Stock-Based Compensation.
The Company recognizes the fair value of stock-based compensation awards as wages in the accompanying statements of operations for employee grants, commissions for non-employee grants, and stock appreciation rights grants, on a straight-line basis over the vesting period, using the Black-Scholes option pricing model, which is based on risk-free rate of 0.88% in the year ended September 30, 2021 and 1.32% in 2020, dividend yield of 0%, expected life of 10 years and volatility of 87.68% in 2021 and volatility of 159% in 2020.
Liquidity and Capital Resources
As of September 30, 2021, the Company had cash and cash equivalents of $306,057, as compared $482,854 as of September 30, 2020. The decrease of $176,797 in cash and cash equivalents from September 30, 2020 was due to cash used in operations.
The accompanying consolidated financial statements have been prepared assuming that the Company will continue as a going concern, which contemplates the Company will need additional financing to fund additional material capital expenditures and to fully implement its business plan. There are no assurances that additional financing will be available on favorable terms, or at all. If additional financing is not available, the Company will need to reduce, defer or cancel development programs, planned initiatives and overhead expenditures as a way to supplement the cash flows generated by operations. The Company has a backlog of fees under contract in addition to the Company’s accounts receivable balance. The failure to adequately fund its capital requirements could have a material adverse effect on its business, financial condition and results of operations. Moreover, the sale of additional equity securities to raise financing will result in additional dilution to the Company’s stockholders and incurring additional indebtedness could involve the imposition of covenants that restrict its operations. Management, in the normal course of business, is trying to raise additional capital through sales of common stock as well as seeking financing from third parties, via both debt and equity, to balance the Company’s cash requirements and to finance specific capital projects.

▸ **Exercise instructions**
(a) Do these statements agree with the passage on the company's finances? (i) The risk-free rate used for the year ended September 30, 2021 was 0.88%. (ii) Cash and cash equivalents rose between September 30, 2020 and September 30, 2021. (iii) The Black-Scholes model assumed an expected life of five years.
(b) Could you carry on the passage on the company's finances, picking up right after its final sentence?

Click-target data
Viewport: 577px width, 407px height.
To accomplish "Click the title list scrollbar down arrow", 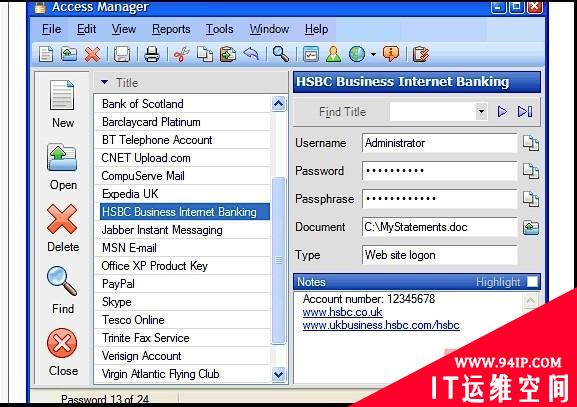I will [x=279, y=375].
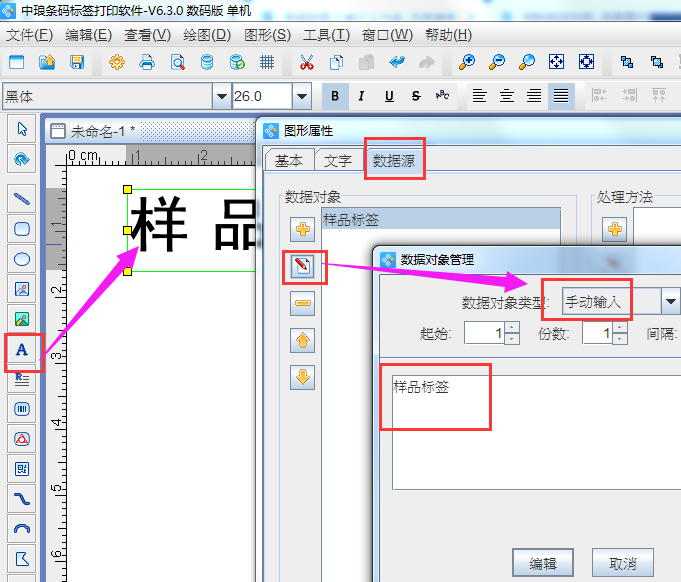This screenshot has height=582, width=681.
Task: Move data object up with up arrow
Action: [x=303, y=340]
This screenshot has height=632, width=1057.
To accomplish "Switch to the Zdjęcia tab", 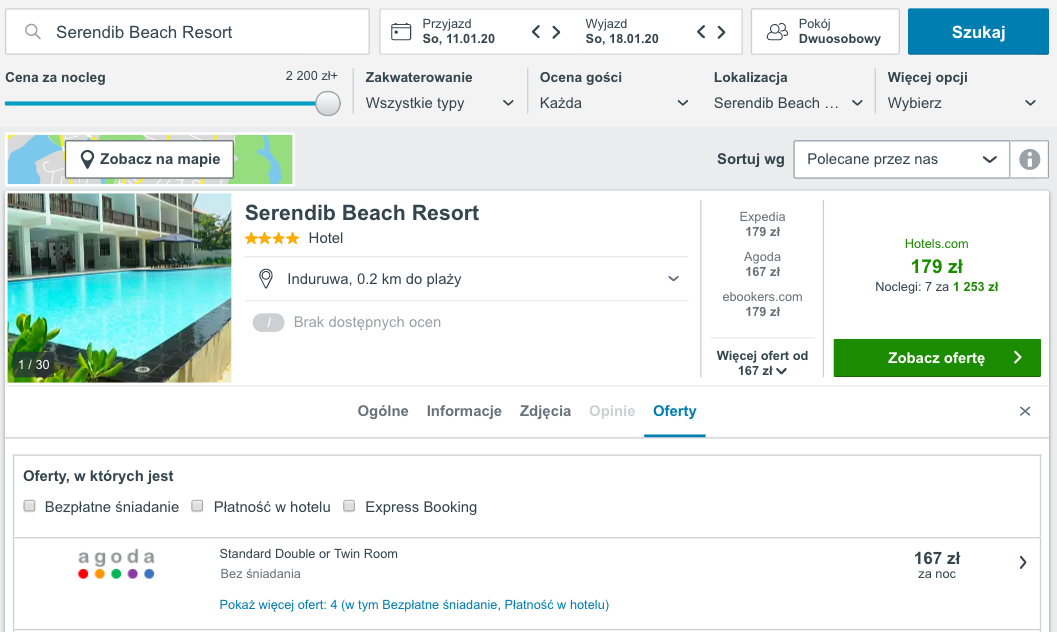I will [x=545, y=411].
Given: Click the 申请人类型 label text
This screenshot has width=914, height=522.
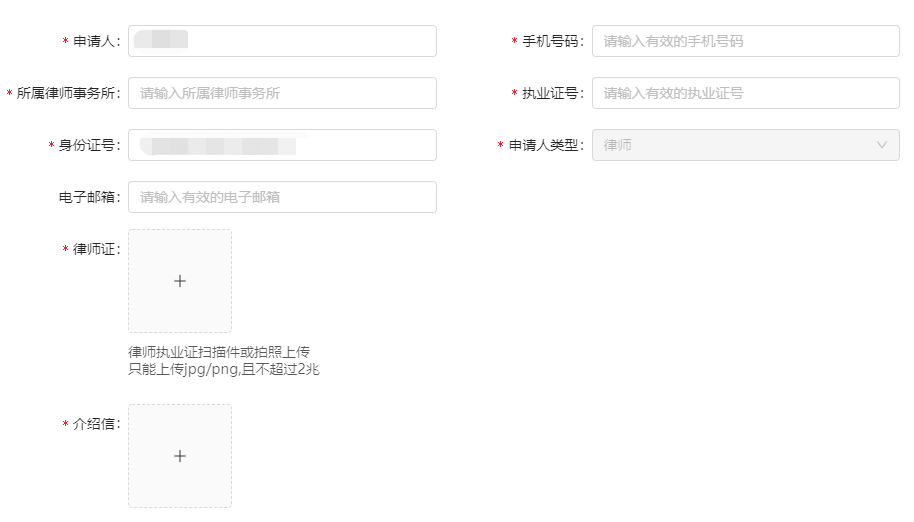Looking at the screenshot, I should point(545,145).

▸ **Solved tasks**
(a)
(i) Yes: "risk-free rate of 0.88% in the year ended September 30, 2021"
(ii) No: "The decrease of $176,797 in cash and cash equivalents from September 30, 2020 was due to cash used in operations."
(iii) No: "expected life of 10 years"

(b)
Off Balance Sheet Transactions and Related Matters
There are no off-balance sheet transactions, arrangements, obligations (including contingent obligations), or other relationships with unconsolidated entities or other persons that have, or may have, a material effect on financial condition, changes in financial condition, revenues or expenses, results of operations, liquidity, capital expenditures or capital resources of the Company.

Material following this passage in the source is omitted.